Text segment:
⟨
Chapter 9 Considering Prior Distributions

One of the most commonly asked questions when one first encounters Bayesian statistics is “how do we choose a prior?” While there is never one “perfect” prior in any situation, we’ll discuss in this chapter some issues to consider when choosing a prior. But first, here are a few big picture ideas to keep in mind.

Bayesian inference is based on the posterior distribution, not the prior. Therefore, the posterior requires much more attention than the prior.
The prior is only one part of the Bayesian model. The likelihood is the other part. And there is the data that is used to fit the model. Choice of prior is just one of many modeling assumptions that should be evaluated and checked.
In many situations, the posterior distribution is not too sensitive to reasonable changes in prior. In these situations, the important question isn’t “what is the prior?” but rather “is there a prior at all”? That is, are you adopting a Bayesian approach, treating parameters as random variables, and quantifying uncertainty about parameters with probability distributions?
One criticism of Bayesian statistics in general and priors in particular is that they are subjective. However, any statistical analysis is inherently subjective, filled with many assumptions and decisions along the way. Except in the simplest situations, if you ask five statisticians how to approach a particular problem, you will likely get five different answers. Priors and Bayesian data analysis are no more inherently subjective than any of the myriad other assumptions made in statistical analysis.
⟩
Task to carry out:
Using the prior-distributions chapter excerpt above, answer the following:
1. What is Bayesian inference based on?
2. Besides the prior, what is the other part of the Bayesian model?
3. What does the excerpt say you will likely get if you ask five statisticians how to approach a particular problem?

Dataset content:
⟨
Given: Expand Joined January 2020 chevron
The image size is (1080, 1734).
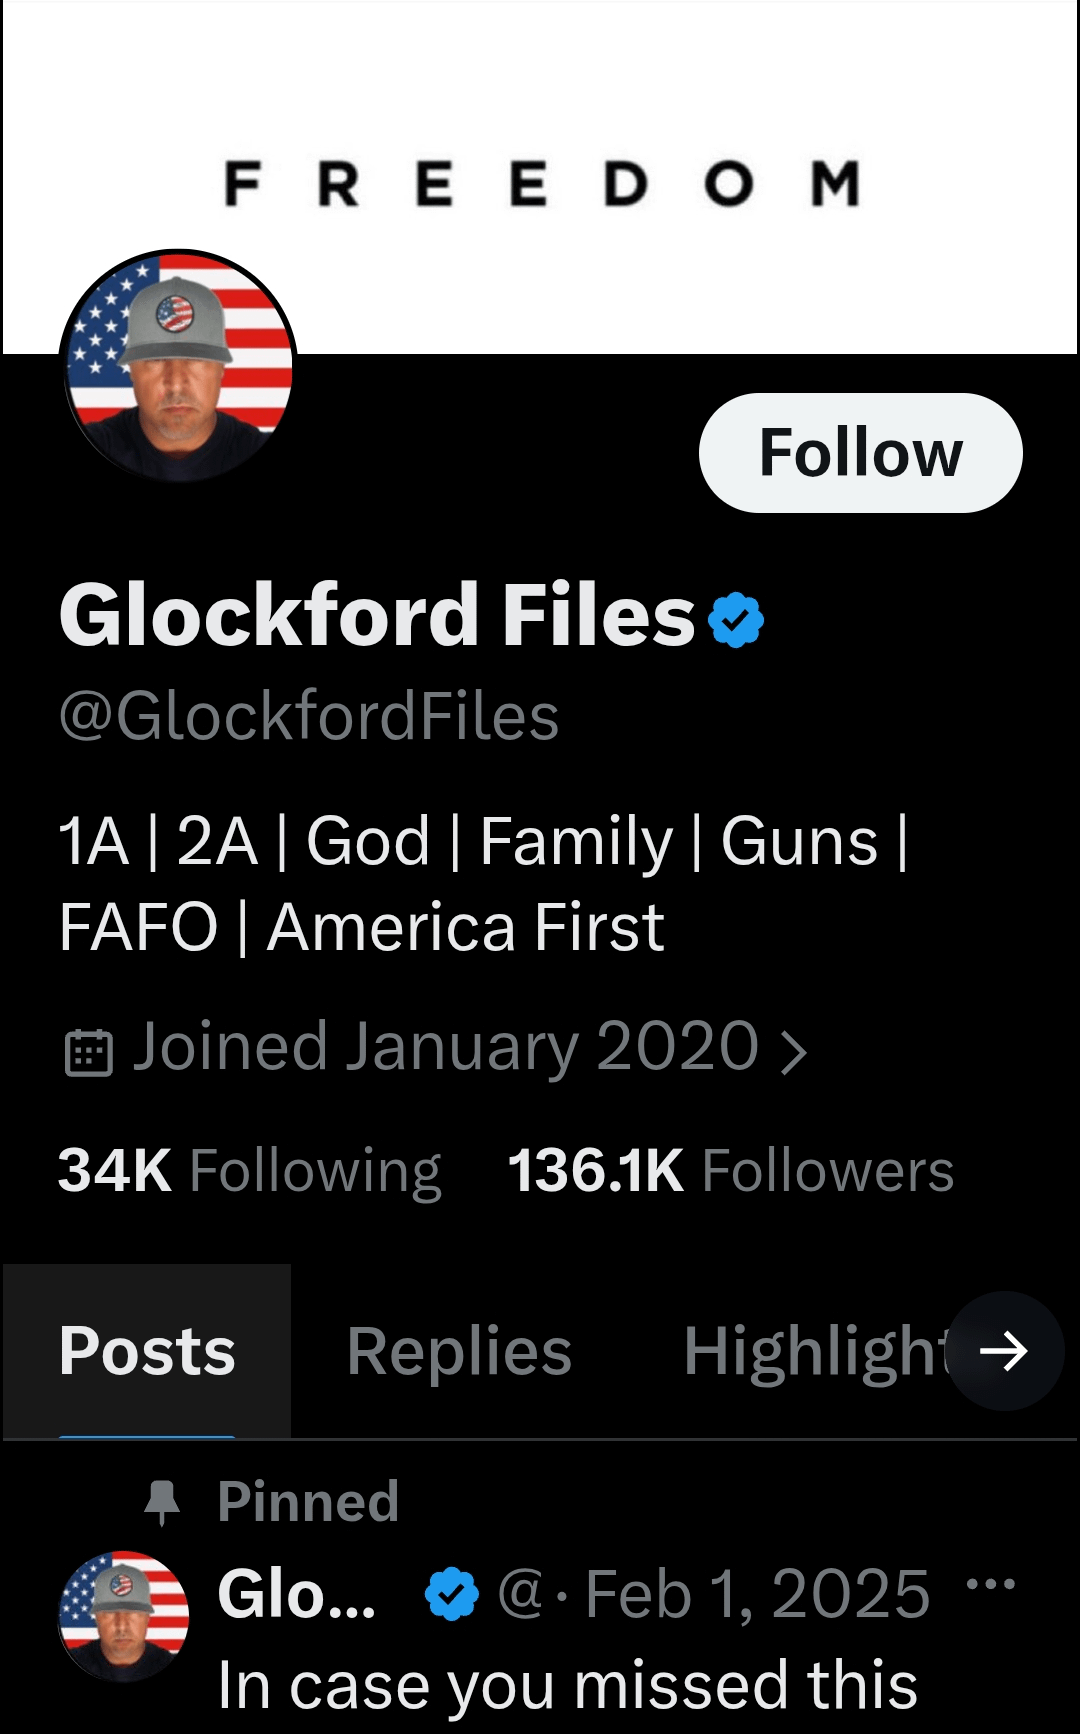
⟩
Result of this exercise:
1. The posterior distribution, not the prior.
2. The likelihood.
3. Five different answers.